Business & Government Jun 20, 2013

Huffington Post: Startup Iceland Conference Shows Iceland’s Entrepreneurial Growth

Earlier this month, Reykjavik hosted the second annual Startup Iceland conference, which drew 300 entrepreneurs and thought-leaders from Iceland, the US, Canada, Europe, the UK, Asia, Scandinavia and South Africa. The four day event featured a hackathon, unconference-style breakout sessions, and presentations from key influencers. High profile speakers from entrepreneurial world included the heads of Foundry Group, Union Square Ventures, the Portland Seed Fund, the Seattle Angel Conference, and Lean Startup Seattle. Other speakers included Icelandic President Olafur Ragnar Grimsson, tech journalist John Biggs, 2003 Advertising Woman of the Year Cindy Gallop, risk engineering professor Nassim Nicholas Taleb (bestselling author of The Black Swan), the Icelandic ambassador to the US, and the Icelandic co-director of the documentary The Startup Kids.

 

Startup Iceland’s founder, Bala Kamallakharan, is an Indian serial entrepreneur and angel investor. As ArcticStartup.com tells it, he originally moved to Iceland to join the (at the time) booming financial sector by investing in tech startups. But then the 2008 financial crisis left the economy devastated, and Kamallakharan became convinced that Iceland needed small, nimble companies to create value and drive the recovery. With that in mind, he founded Startup Iceland to foster a startup ecosystem that would facilitate collaboration and mentorship among entrepreneurs.

Kamallakharan reached out to investor and entrepreneur Brad Feld, who was instrumental in transforming tiny Boulder, CO (a population smaller than Reykjavik) into the country’s top city for startups,according to Businessweek. Feld co-founded both the venture capital firm Foundry Group and the #1 startup accelerator in the world, TechStars. Kamallakharan wrote a chapter on Iceland for Feld’s book “Startup Communities: Building an Entrepreneurial Ecosystem in Your City.” According to ArcticStartup.com, Feld agreed to come over to Iceland and help jump start the scene there, and the conference was born.

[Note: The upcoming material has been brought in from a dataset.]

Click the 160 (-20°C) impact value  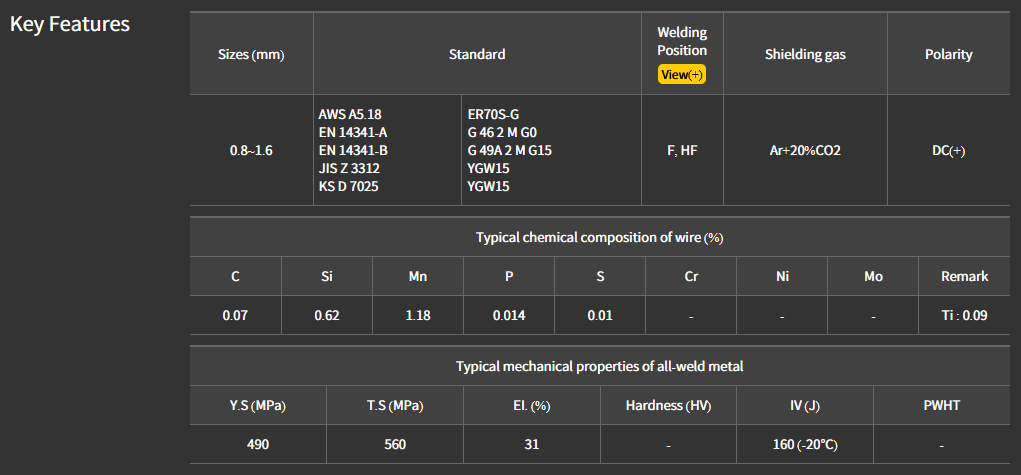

Kamallakharan chose the theme “Building an Antifragile Startup/Entrepreneurial Ecosystem” to emphasize Iceland’s resilience. The term antifragile refers toa book of the same name by Nassim Nicholas Taleb. Taleb researches probability, uncertainty, and randomness at NYU as a professor of Risk Engineering. He defines antifragile as a category of things that benefit from stress, disorder, volatility, and turmoil. For example, rumors and riots intensify when someone tries to repress them, and bones grow stronger from being exposed to stress.

Kamallakharan explains that Iceland falls into this category because “the entrepreneurial community is getting stronger every day since and because of the financial crisis that hit in 2008.” President Grimsson suggested in his address that the crisis had spurred a surge of entrepreneurial energy because “when jobs disappeared, people had to suddenly get creative about what to do next.” Attendee Renee Blodgett cites an Icelander who told her their resilience runs deep: “When you live on an island in the Nordic north, you learn that you can’t control the conditions you’re given and they’re constantly changing.  You learn to live with them, go with the flow and have a sense of humor along the way. There’s no other choice.” Haukur Guðjónsson, a local entrepreneur who attended the event and blogs about Icelandic entrepreneurship, agrees that “the tenacity and stubbornness Icelanders used to survive hundreds of years of the harsh and extreme climatic conditions as well as the economic crisis is the very asset that will enable a thriving startup ecosystem in Iceland.”

Iceland’s entrepreneurs also benefit from a community small enough to remain close-knit. Jason Mendelsohn of Foundry Group notes that in contrast to Silicon Valley’s “every man for himself” atmosphere, Icelandic entrepreneurs keep up a free flow of ideas and advice, because – in the long run – helping others reach success leads to growth for the whole fledgling community.

And Icelanders are starting to realize the importance of entrepreneurship for their economy. As Guðjónsson points out, “only a few years ago the Icelandic banking system was one of the biggest factors in the country’s economic problems and now one of those banks is funding and hosting Startup Reykjavik,” Iceland’s first startup accelerator. With two years of solid growth and a 6.3% unemployment rate (lower than the US and the UK), the country is now considered one of Europe’s recovery success stories. Iceland has come out of its crisis with a thriving startup ecosystem and hit the ground running.